Educational innovation
On the  December 19, 2019
The 2019 Grenoble iGEM team was made up of 13 students from Université Grenoble Alpes, Grenoble INP and Sciences Po Grenoble. They headed to Boston at the end of October to participate in the biggest competition in synthetic biology, organized by the Massachusetts Institute of Technology (MIT). And their project NeuroDrop won them a gold medal and three nominations!

iGEM: a world-renowned student competition

Launched by MIT in 2004, iGEM is the biggest student competition in synthetic biology. In 2019, 353 multi-disciplinary teams from all over the world, including almost 4500 students, participated in the competition. Among them, a team of students from Grenoble took on the challenge of designing an innovative genetic engineering application using standardized biological pieces, called BioBricks.

NeuroDrop: what if a tear could sound the alarm?

As students of biotechnology, engineering for health, communication and management, the 13 members of the 2019 Grenoble iGEM team got to grips with the problem of diagnosing Parkinson’s disease. Their aim: to construct adevice that would be capable of detecting alpha-synuclein, a protein that can serve as a biomarker for Parkinson’s disease, in very small volumes of fluid. Christened NeuroDrop, their device analyses tears.

An ambitious challenge that taught them a lot, in different ways

Led by Pierre Cavaillès and Audrey Le Gouellec, teacher-researchers at UGA, they worked together on this project for almost a year. They managed everything, from design, to manufacturing, programming, testing, even researching funds.

This was important because, in addition to the scientific skills used during this adventure, the students had to deal with all the different aspects of running a project: managing teamwork, communication and financing. Therefore, in carrying out this significant technical challenge, each member of this multi-disciplinary team was able to use their skills, whether that involved solving biological or technological problems or responding to commercial, legal or even ethical questions raised by the project. The Grenoble iGEM team was therefore able to present a very accomplished project.

Invaluable support

In order to buy all the necessary equipment and pay for their trip, the team requested and obtained support from different partners - UGA, Grenoble INP, the UGA Foundation, the Grenoble INP Foundation, the Clinatec endowment fund, Grenoble Alpes Métropole, CROUS, IDEX and ComUE - and also from companies such as Promega, Thermofisher, Microsynth, Idt, Biolabs, Roth, geneious, Euromedex, STEF, Jean Bioscience, Addgene and Twist.

Success at the end of the journey

Full of enthusiasm, the 2019 iGEM team headed off to Boston at the end of October. All the team members attended the Giant jamboree, where all the competing teams meet up together. They presented “NeuroDrop” in front of an international judging panel, made up of researchers and engineers from different fields: biology, physics, chemistry, IT, etc. In the end, they won a gold medal and three nominations for "Best Diagnostics Project”, "Best New Composite Part", and "Best Software Tool". An outstanding result, and a well-deserved reward at the end of this ambitious adventure, during which they have learned and gained a lot.

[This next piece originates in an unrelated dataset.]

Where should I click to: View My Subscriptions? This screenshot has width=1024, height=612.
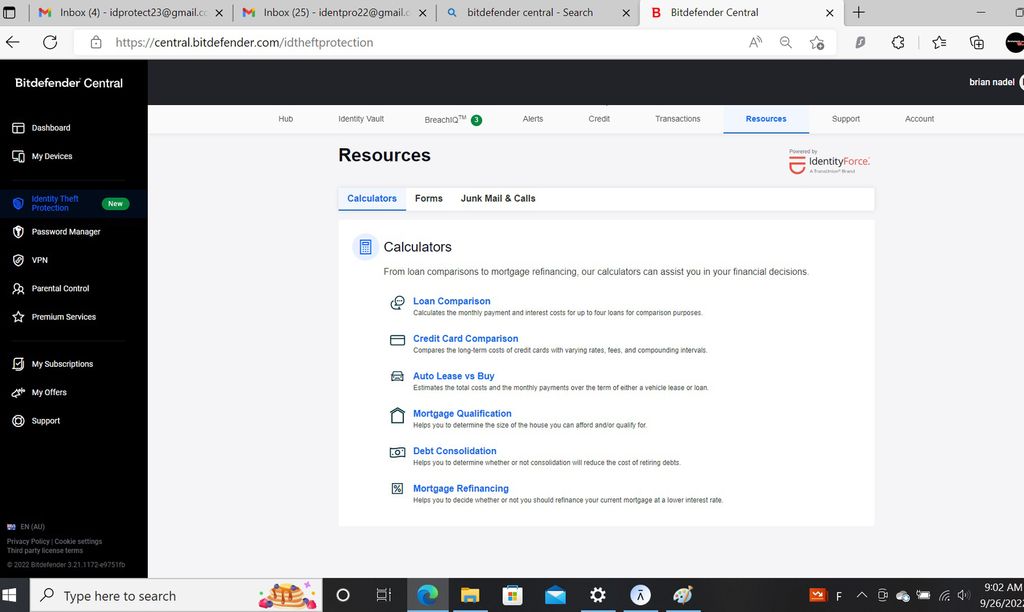click(62, 363)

When I submitted my CV to participate in IGEM 2019, I had no idea how much of an impact this adventure would have on me. It has been incredibly enriching from a professional point of view, but also personally, as we had to tackle all the typical eventualities involved in project management, from raising funds to managing the team, under a great deal of stress.” Aline, student at Sciences Po Grenoble.